INHOUD MAJOIE
CUBRA HOME

© 2017

Stichting Cultureel Brabant (CuBra)  & Ben van de Pol

John Majoie

Journalist

 

Onder redactie van Ben van de Pol

 

Een paasverhaal

 


 

Nieuwe Tilburgsche Courant - vrijdag 30 maart 1934

 

 

Het rechte spoor

 

Die laatste oogenblikken vóór de vrije Paaschdagen begonnen, waren voor Hugo Berk altijd heel drukke oogenblikken. Hugo Berk was van eenvoudigen komaf, had het ver geschopt in de wereld - tenminste: zijn ouders hadden hem ver gebracht - en nu bekleedde hij een vrij hooge positie bij een bankinstelling. Zooals vele menschen, die met veel geld omgaan, was zijn gezicht wat zorgelijk getrokken; er waren rimpels in te zien. En toch was Hugo Berk pas even in de dertig. Maar de Paaschdagen zouden hem volop gelegenheid geven, meende hij, om die zorgen weer eens voor korten tijd opzij te zetten. O ja, een mensch met zorgen kan er wel eens naar verlangen zijn zorgen opzij te zetten, nietwaar? Hugo Berk zou dus wel 'ns voor een paar dagen naar huis gaan zeker? Maar nee, hij ging niet naar huis. Wat was het tenslotte thuis? Zijn moeder was er nog en het dochtertje van zijn zus - heel eenvoudige menschen waren dat - zou wel weer over zijn met vacantie. Voor de rest de eenvoudige behuizing van vroeger nog en al de herinneringen aan vroeger, toen Hugo maar net "een knappe jongen" en de trots van zijn moeder was; toen hij, ook nog, een eenvoudige jongen was. Maar ja, de tijd gaat voorbij en je ontgroeit tenslotte aan alles.

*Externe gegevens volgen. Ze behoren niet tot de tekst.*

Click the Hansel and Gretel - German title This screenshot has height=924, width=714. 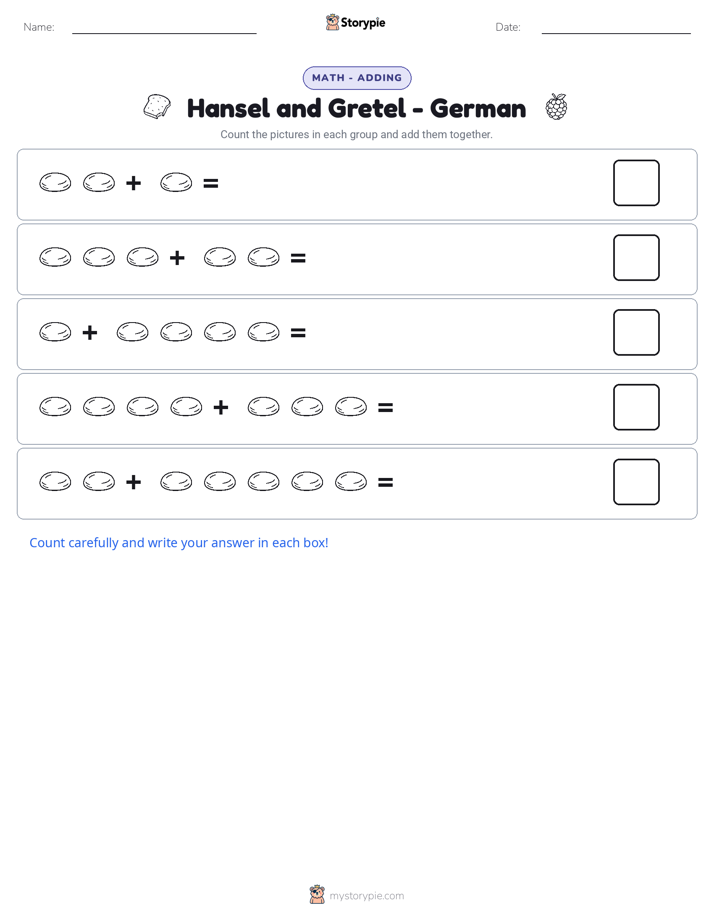tap(356, 108)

Hugo kon er trouwens niet erg goed meer tegen; tegen al dien eenvoud thuis. Net niets om je zorgen mee te verzetten. Eer 't tegendeel. En dan was er het intellect. Het intellect nietwaar? Hij was tenslotte niet iemand, die zich nog tevreden kon stellen met wat mooie, bloeiende boomen en wat vredigheid en wat eenvoudig geluk en rust. Als mensch, als zakenmensch diende er iets anders te zijn, om je bij gelegenheid eens te verzetten. Ja, hij ging ook nog wel naar huis. Zoo'n verloren dagje; moeder rekende er altijd zoo'n beetje op. Zoo had zij vroeger ook er op gerekend hem te zien met Kerstmis, met Paschen, op zijn verjaardag en op den haren. Het had niet altijd gekund. Zaken zijn zaken en zaken gaan soms vóór, zei Hugo.

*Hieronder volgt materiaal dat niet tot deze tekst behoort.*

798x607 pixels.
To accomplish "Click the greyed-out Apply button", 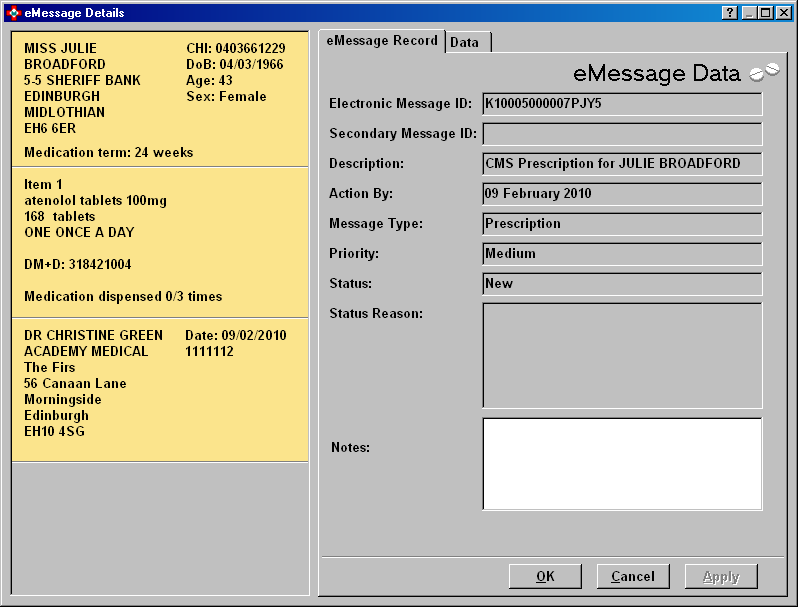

En nu, de laatste dag voor de Paaschvrijheid, had hij voor de vierde maal een brief naar huis geschreven, zooals hij er de laatste vier jaren telkens een geschreven had tegen Paschen. Moeder begreep zeker wel, dat hij het verbazend druk had. Vooral nu, met die crisis. En had zij ook al gehoord van die nieuwe financieele verwikkelingen in Amerika? Dat vond natuurlijk zijn weerslag. En dus begreep zij zeker wel, dat hij niet… Maar dat hij zeker volgend jaar misschien… En dat hij haar en al de anderen, die toevallig thuis mochten verblijven, in ieder geval een Zalige Paschen wenschte… En toen die brief verzonden was, had hij gauw 'n conferentie belegd over iets heel ingewikkelds, waar portefeuilles en veel papieren bij te pas kwamen, want hij herinnerde zich, dat hij het eerste jaar, vlak na het verzenden van den eersten brief van dien aard, zoo merkwaardig sentimenteel-onrustig was geweest. Nou ja, het was altijd een beetje vervelend, maar je moest je tenslotte ergens overheen kunnen zetten. Dat lukte hem nu al veel beter. Dus geconfereerd: goud, zilver, papier. Relaties, connecties, rentevoet. Liquidatie, eischen, toezeggingen…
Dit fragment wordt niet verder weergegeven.